[PATCH 3/3] wined3d: Handle NOOVERWRITE maps on persistently mapped Vulkan buffers from the client thread.

Sun Oct 10 22:53:23 CDT 2021

On 10/8/21 11:24 AM, Henri Verbeet wrote:
> On Thu, 7 Oct 2021 at 04:22, Zebediah Figura <zfigura at codeweavers.com> wrote:
>> +static void adapter_vk_flush_bo_address(struct wined3d_context *context,
>> +        const struct wined3d_const_bo_address *data, size_t size)
>> +{
>> +    struct wined3d_context_vk *context_vk = wined3d_context_vk(context);
>> +    const struct wined3d_vk_info *vk_info;
>> +    struct wined3d_device_vk *device_vk;
>> +    VkMappedMemoryRange range;
>> +    struct wined3d_bo_vk *bo;
>> +
>> +    if (!(bo = (struct wined3d_bo_vk *)data->buffer_object))
>> +        return;
>> +
>> +    vk_info = context_vk->vk_info;
>> +    device_vk = wined3d_device_vk(context->device);
>> +
>> +    range.sType = VK_STRUCTURE_TYPE_MAPPED_MEMORY_RANGE;
>> +    range.pNext = NULL;
>> +    range.memory = bo->vk_memory;
>> +    range.offset = bo->memory_offset + (uintptr_t)data->addr;
>> +    range.size = size;
>> +    VK_CALL(vkFlushMappedMemoryRanges(device_vk->vk_device, 1, &range));
>> +}
>> +
> That has a fair amount of overlap with adapter_vk_unmap_bo_address().
> Would a common helper make sense?

Indeed, although the common helper may end up just being 
adapter_vk_flush_bo_address()...

> 
>> +static void *adapter_vk_alloc_upload_bo(struct wined3d_device *device, struct wined3d_resource *resource,
>> +        unsigned int sub_resource_idx, const struct wined3d_box *box, unsigned int *row_pitch,
>> +        unsigned int *slice_pitch, uint32_t flags, struct upload_bo *upload_bo)
>> +{
>> +    wined3d_not_from_cs(device->cs);
>> +
>> +    /* Limit NOOVERWRITE maps to buffers for now; there are too many ways that
>> +     * a texture can be invalidated to even count. */
>> +    if (wined3d_map_persistent() && resource->type == WINED3D_RTYPE_BUFFER && (flags & WINED3D_MAP_NOOVERWRITE))
>> +    {
>> +        struct wined3d_client_sub_resource *sub_resource;
>> +        const struct wined3d_bo_vk *bo_vk;
>> +        uint8_t *map_ptr;
>> +
>> +        sub_resource = wined3d_resource_get_client_sub_resource(resource, sub_resource_idx);
>> +
>> +        bo_vk = (const struct wined3d_bo_vk *)sub_resource->addr.buffer_object;
>> +        map_ptr = bo_vk ? bo_vk->map_ptr : NULL;
>> +        map_ptr += (uintptr_t)sub_resource->addr.addr;
>> +
>> +        if (!map_ptr)
>> +        {
>> +            TRACE("Sub-resource is not persistently mapped.\n");
>> +            return NULL;
>> +        }
>> +
>> +        wined3d_resource_get_sub_resource_map_pitch(resource, sub_resource_idx, row_pitch, slice_pitch);
>> +
>> +        upload_bo->addr = *wined3d_const_bo_address(&sub_resource->addr);
>> +        upload_bo->flags = 0;
>> +        if (bo_vk)
>> +            map_ptr += bo_vk->memory_offset;
>> +        map_ptr = resource_offset_map_pointer(resource, sub_resource_idx, map_ptr, box);
>> +
>> +        if (!(bo_vk->memory_type & VK_MEMORY_PROPERTY_HOST_COHERENT_BIT))
>> +            upload_bo->flags |= UPLOAD_BO_FLUSH_ON_UNMAP;
>> +
>> +        return map_ptr;
>> +    }
>> +
>> +    return NULL;
>> +}
> 
> Do we need adapter_vk_alloc_upload_bo() as such?
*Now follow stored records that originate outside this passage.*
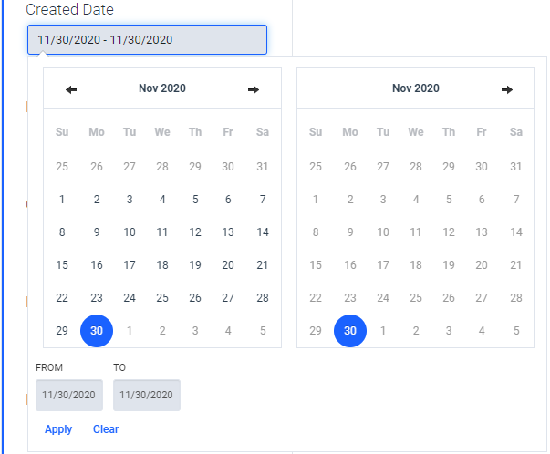The image size is (550, 454).
Task: Choose highlighted day 30 in left calendar
Action: tap(97, 331)
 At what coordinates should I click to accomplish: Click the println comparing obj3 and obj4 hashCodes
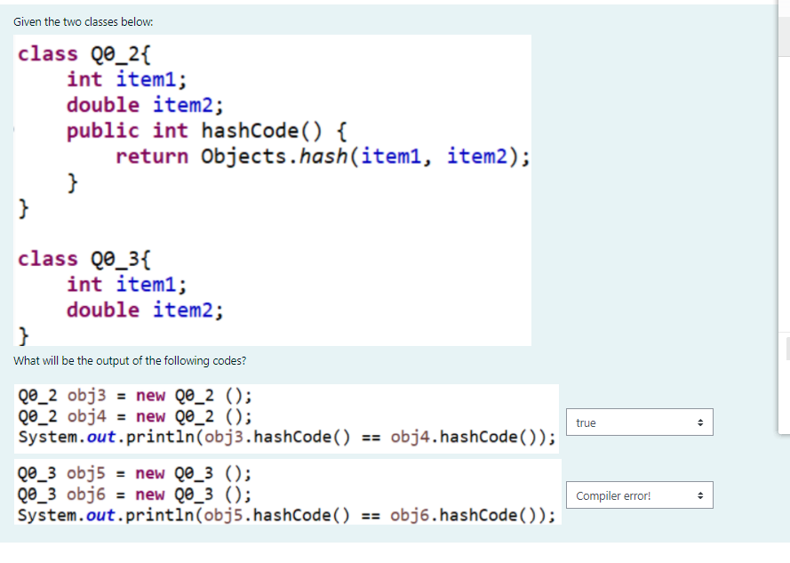[x=284, y=436]
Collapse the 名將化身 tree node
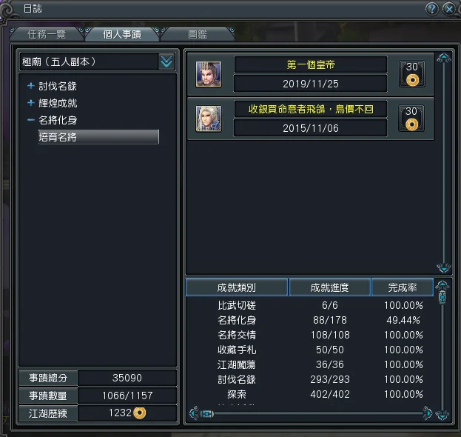 click(x=31, y=120)
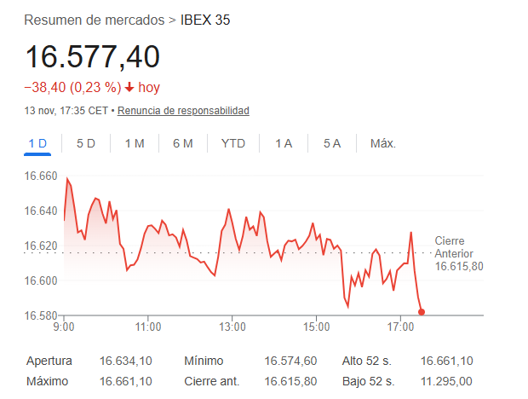Display the 5 A chart range
The width and height of the screenshot is (528, 399).
(x=332, y=143)
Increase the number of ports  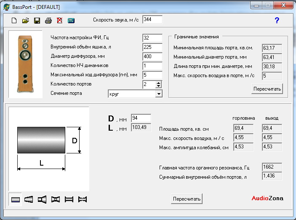pos(158,83)
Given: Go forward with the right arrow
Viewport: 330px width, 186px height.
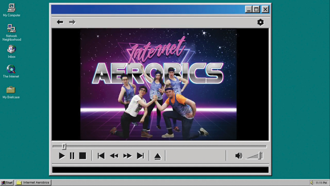Looking at the screenshot, I should pyautogui.click(x=72, y=22).
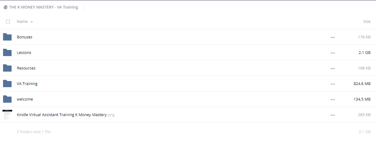Sort files by the Size column
376x142 pixels.
367,22
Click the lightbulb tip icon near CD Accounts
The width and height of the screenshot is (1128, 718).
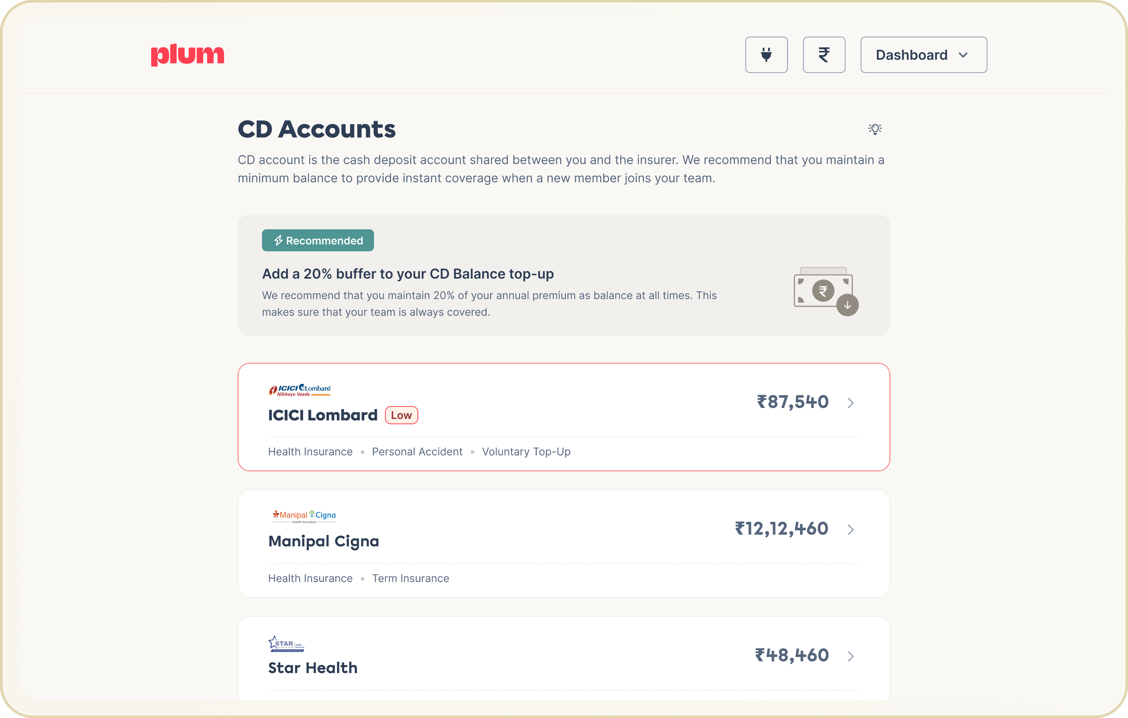pos(875,129)
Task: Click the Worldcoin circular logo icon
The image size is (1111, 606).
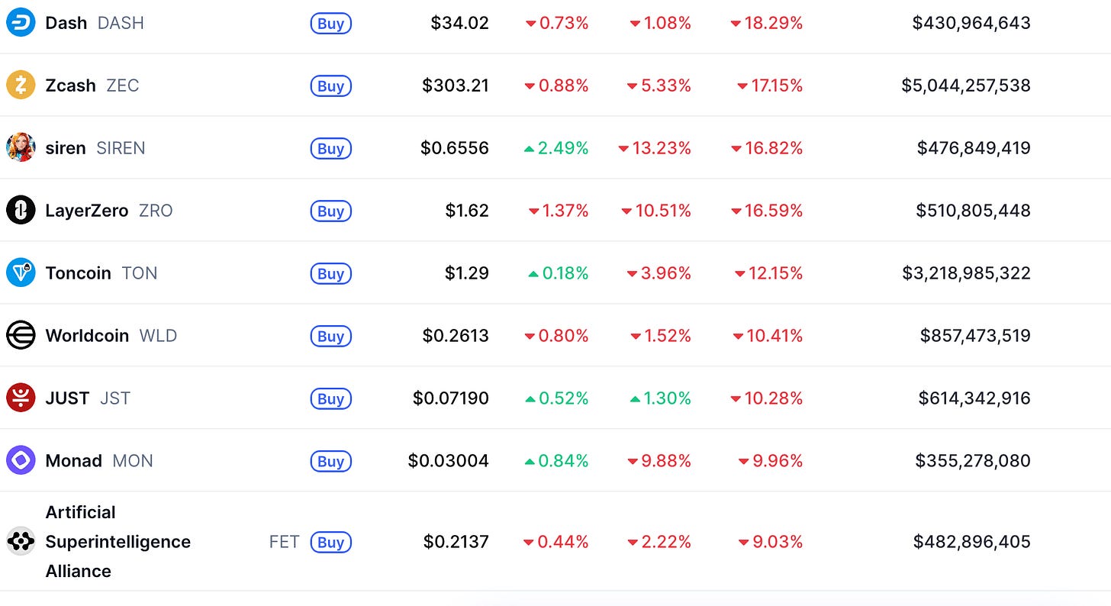Action: [x=21, y=335]
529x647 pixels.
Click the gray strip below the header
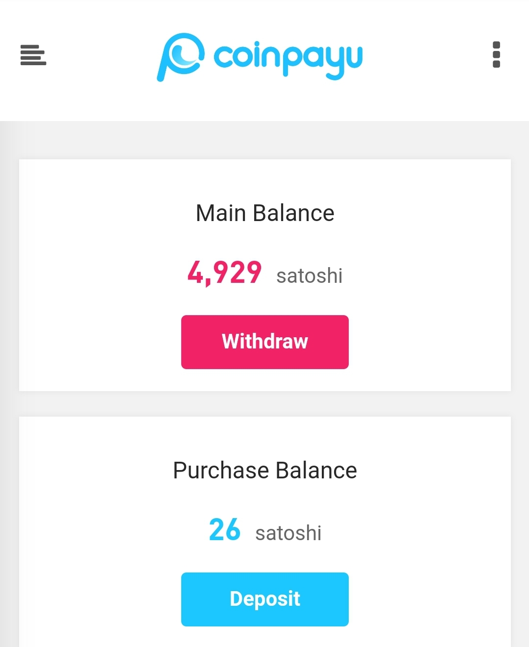tap(265, 140)
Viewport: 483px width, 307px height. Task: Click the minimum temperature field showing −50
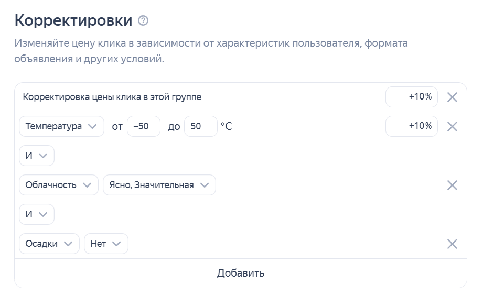tap(144, 126)
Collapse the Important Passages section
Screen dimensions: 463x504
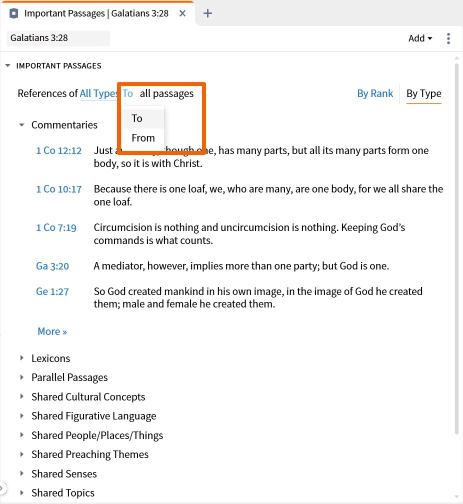8,66
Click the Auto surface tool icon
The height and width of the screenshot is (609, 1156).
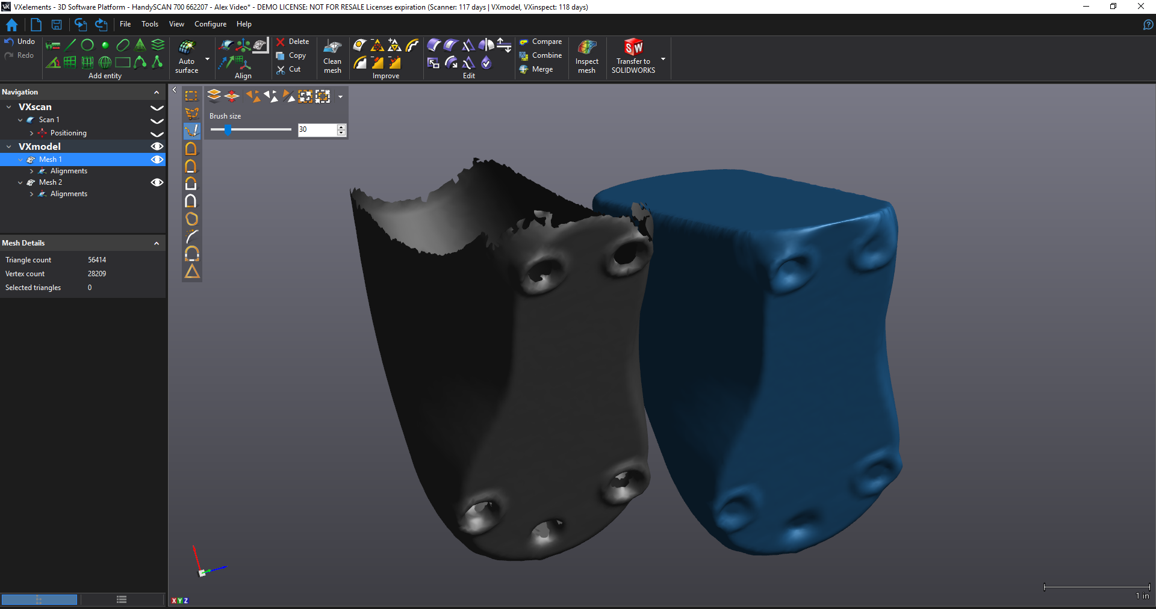point(187,48)
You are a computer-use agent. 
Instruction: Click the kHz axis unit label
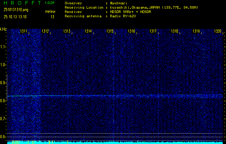3,29
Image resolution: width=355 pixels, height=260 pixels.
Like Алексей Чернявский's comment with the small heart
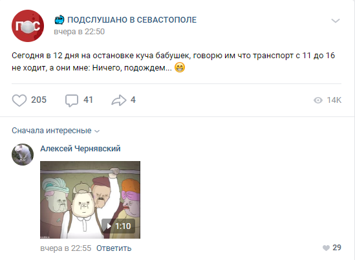click(x=326, y=248)
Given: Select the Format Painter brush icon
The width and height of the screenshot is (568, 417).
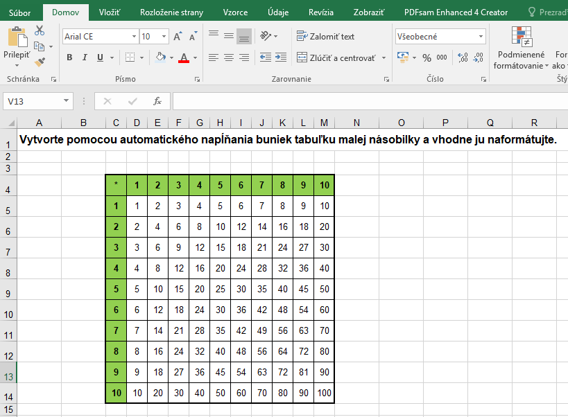Looking at the screenshot, I should [40, 61].
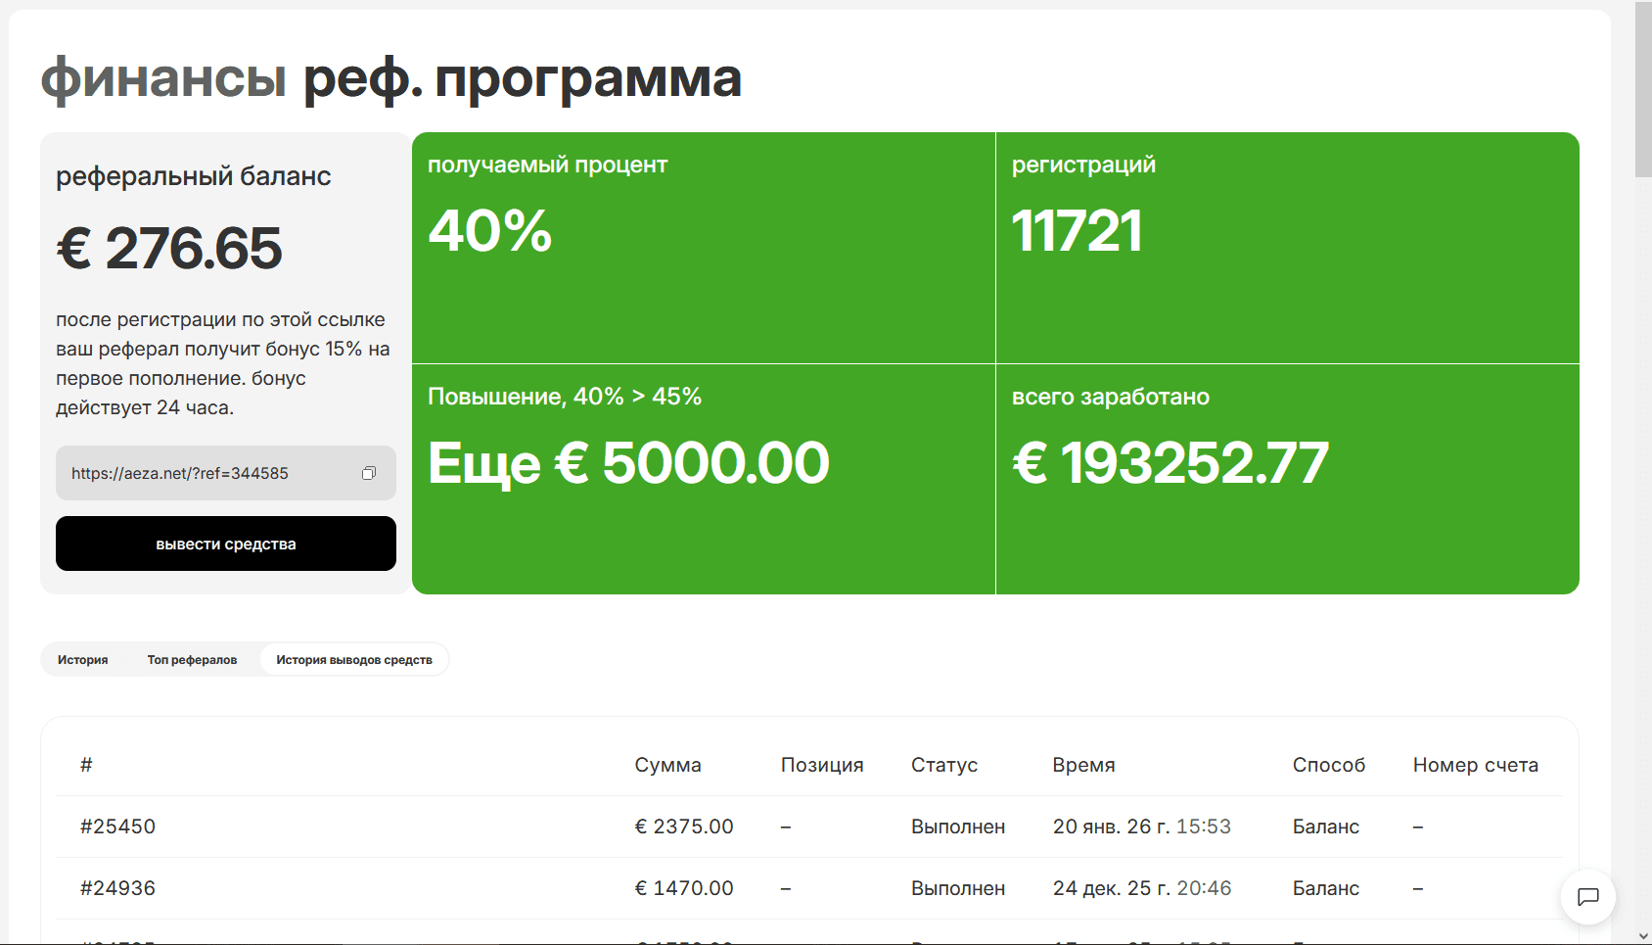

I suppose it would
> make sense to expose something like wined3d_context_vk_create_bo()
> through the adapter ops, but the "upload bo" mechanism seems more
> generic than that. In its current form, this also doesn't allocate all
> that much, and doesn't seem that all that specific to the Vulkan
> backend. We use the wined3d_bo_vk structure, but the "map_ptr" and
> "memory_offset" would apply just as well to a GL equivalent. I.e., if
> we introduced a common wined3d_bo structure, this could just be in
> wined3d_cs_map_upload_bo().

We don't need it yet, in this patch. We will need it later (or at least, 
it looks harder to make accelerated discard generic), but I believe we 
should be able to pull out the NOOVERWRITE parts, and, as you say, make 
a function called "alloc" really always allocate something.

> 
>> +static void invalidate_persistent_map(struct wined3d_resource *resource, unsigned int sub_resource_idx)
>> +{
>> +    struct wined3d_client_sub_resource *sub_resource;
>> +
>> +    sub_resource = wined3d_resource_get_client_sub_resource(resource, sub_resource_idx);
>> +    memset(&sub_resource->addr, 0, sizeof(sub_resource->addr));
>> +}
>> +
> Is this function correctly named? It doesn't quite do what I'd expect
> something called invalidate_persistent_map() to do.
> 

I suppose your expectation is that it invalidates the map contents, 
which it does not, but rather it invalidates the map pointer. I don't 
know how better to name it to clarify that difference. (Shove a _ptr 
onto the end, maybe?)

Essentially it means "the CS thread might reallocate the BO behind our 
back, thereby invalidating bo->map_ptr, which means we can't treat this 
one as canonical anymore". It's definitely awkward, but I don't see a 
better way to achieve this...

>> @@ -2511,6 +2539,9 @@ HRESULT wined3d_device_context_emit_map(struct wined3d_device_context *context,
>>
>>       wined3d_resource_wait_idle(resource);
>>
>> +    /* We might end up loading the resource into sysmem. */
>> +    invalidate_persistent_map(resource, sub_resource_idx);
>> +
> Sure, we might end up loading the resource into sysmem. That doesn't
> necessarily explain why we would need to call
> invalidate_persistent_map() though. (I.e., the issue is with
> invalidating the BUFFER location, not so much with loading into the
> SYSMEM location.)
> 

Right, I'll try to clarify that comment.

>> @@ -2554,7 +2585,7 @@ HRESULT wined3d_device_context_emit_unmap(struct wined3d_device_context *context
>>           unsigned int row_pitch, slice_pitch;
>>
>>           wined3d_resource_get_sub_resource_map_pitch(resource, sub_resource_idx, &row_pitch, &slice_pitch);
>> -        if (bo.flags & UPLOAD_BO_UPLOAD_ON_UNMAP)
>> +        if (bo.flags & (UPLOAD_BO_UPLOAD_ON_UNMAP | UPLOAD_BO_FLUSH_ON_UNMAP))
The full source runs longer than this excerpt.